As examples of Keezer's magic, consider what he does on the paired tracks "The Sleeper" and "The Classic." Hill "stretched out as far as I could stretch" in composing the former piece, comprised, in Dease's words, of a "melody in 15" and "wide, sweeping chords, and ascending voicings," which Keezer "plays exactly as Gregg wrote" before launching a far-flung solo. Hill continues: "It's a difficult tune, and I thought nobody would want to touch it. But Michael's genius wanted to dig into the material and apply his own creative stamp."
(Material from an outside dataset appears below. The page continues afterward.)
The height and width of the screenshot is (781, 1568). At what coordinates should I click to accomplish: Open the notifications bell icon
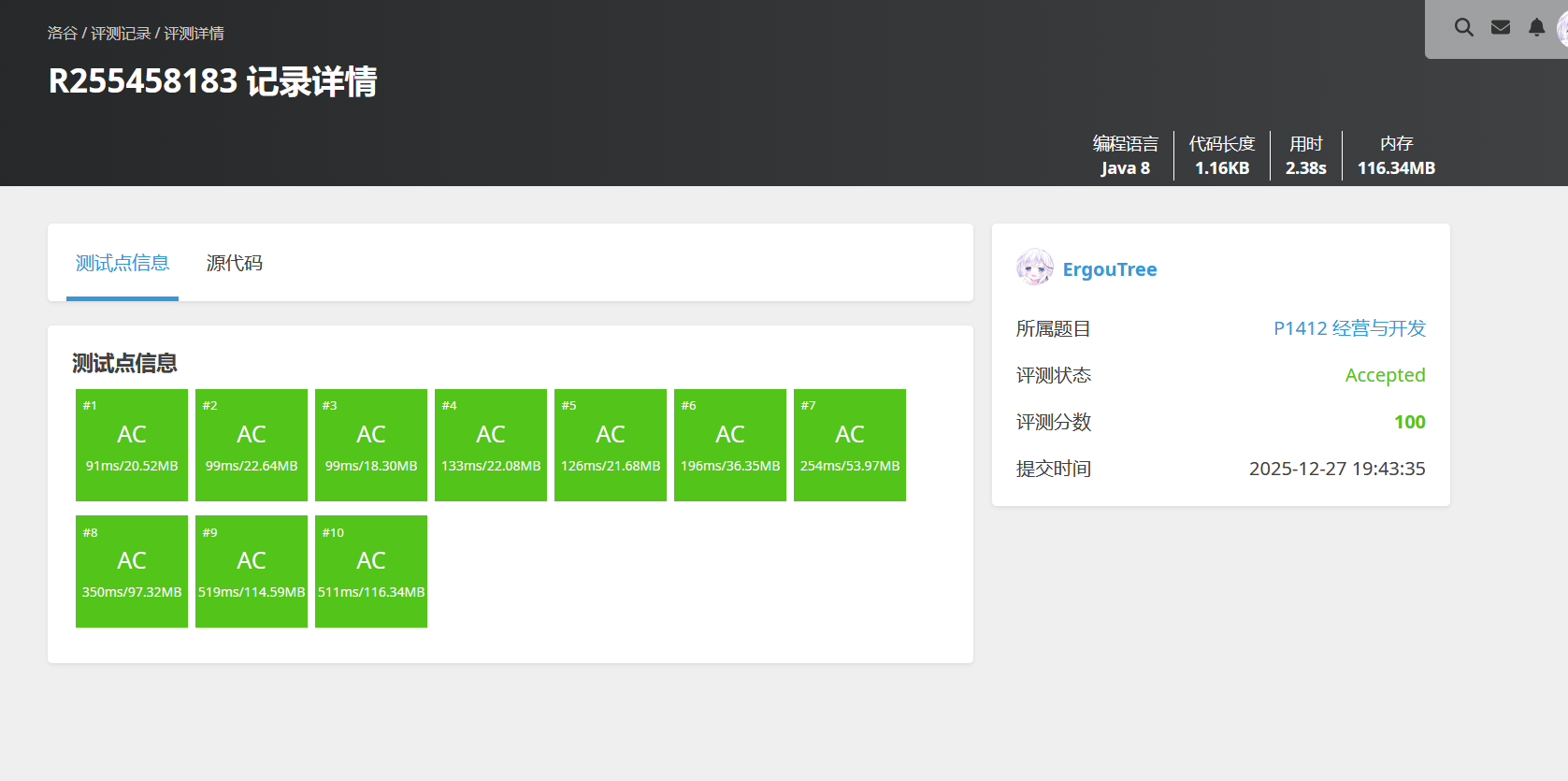point(1536,28)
Conversely, on "The Classic," which Hill calls "a brief statement as simple as pie," Dease and MacDonald repeat the four-bar melody, two chords back and forth, eight times, embellishing it more each time "to bring out more dynamics and capture a different angle on the melody." There follows a harp-like ascending 16th note line that morphs into another florid, cogent Keezer variation.
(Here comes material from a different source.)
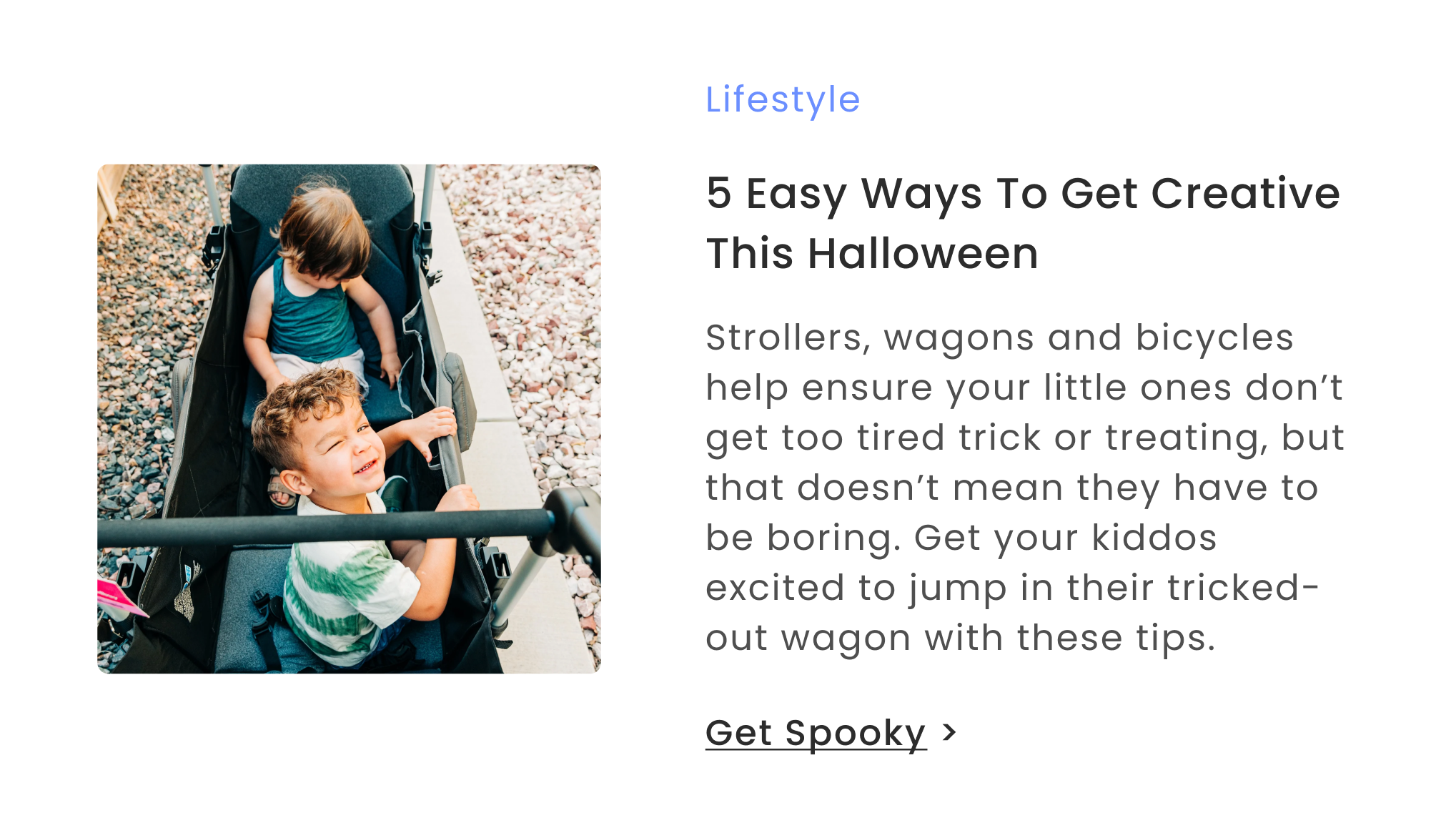Click the word "Spooky" in the underlined link
This screenshot has height=838, width=1456.
click(x=855, y=733)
Keezer also shines soloistically on "Scooter's Dream," a restless, consonant-to-dissonant fantasia that Hill conceived as analogous to the subconscious conjurations of his sleeping cat. It follows the date's leadoff piece, "Wake-Up Call," a Monk-meets-Mingus flavored line so titled for the ANNH-ANNH at the end of the form, evoking the early morning alarm clock embedded in the quotidian routine of musicians on the road.

A pair of blues tunes follow "Scooter's Dream." "Hello, Blues" is a minor blues that unfolds from a somber three-note refrain, with interpolative bass solos by Mateo first, then Whitaker. As a dirge/blues blend, the suggestion is that the blues has a universal quality to it. In contrast, "The Goodbe Blues"—which features Allison on piano—reflects the blues as jubilant exorcism. Dease plays baritone saxophone after trading on trombone with his student, Joel Perez, who also solos effectively on the ebulliently danceable "Rio Mio."

Allison also performs on "Summer Night," which Dease relates to visits to the Nuyorican Café on Manhattan's Lower East Side—not far from Hill's residence in the late 1960—to hear poetry and spoken word performances punctuated by musical interludes.

The lilting swing of "Shorty's Tune," a nickname for Hill's mother, a "jitterbug star" in her youth, propels Keezer—who comps masterfully for tender solos by Mateo and MacDonald—into a nuanced, poetic statement. Both harmonically and rhythmically, it channels the feel of late 1950 Duke Ellington tunes that juxtaposed the clarinet voices of Jimmy Hamilton or Russell Procope with Ellington's individualistic trombonists.

Like the entire album, the track reflects Hill's "formula—to let the artists interpret my tunes as they will, as long as they don't do something contrary to the tune's spirit." He continues: "I'm trying to create melodic movement and tell a story, a visual image. That's key to everything. State the melody clearly, then do whatever you want with the arranging—just stay true to the material. A genius like Michael can do that type of arranging and put this type of band together. That's gold."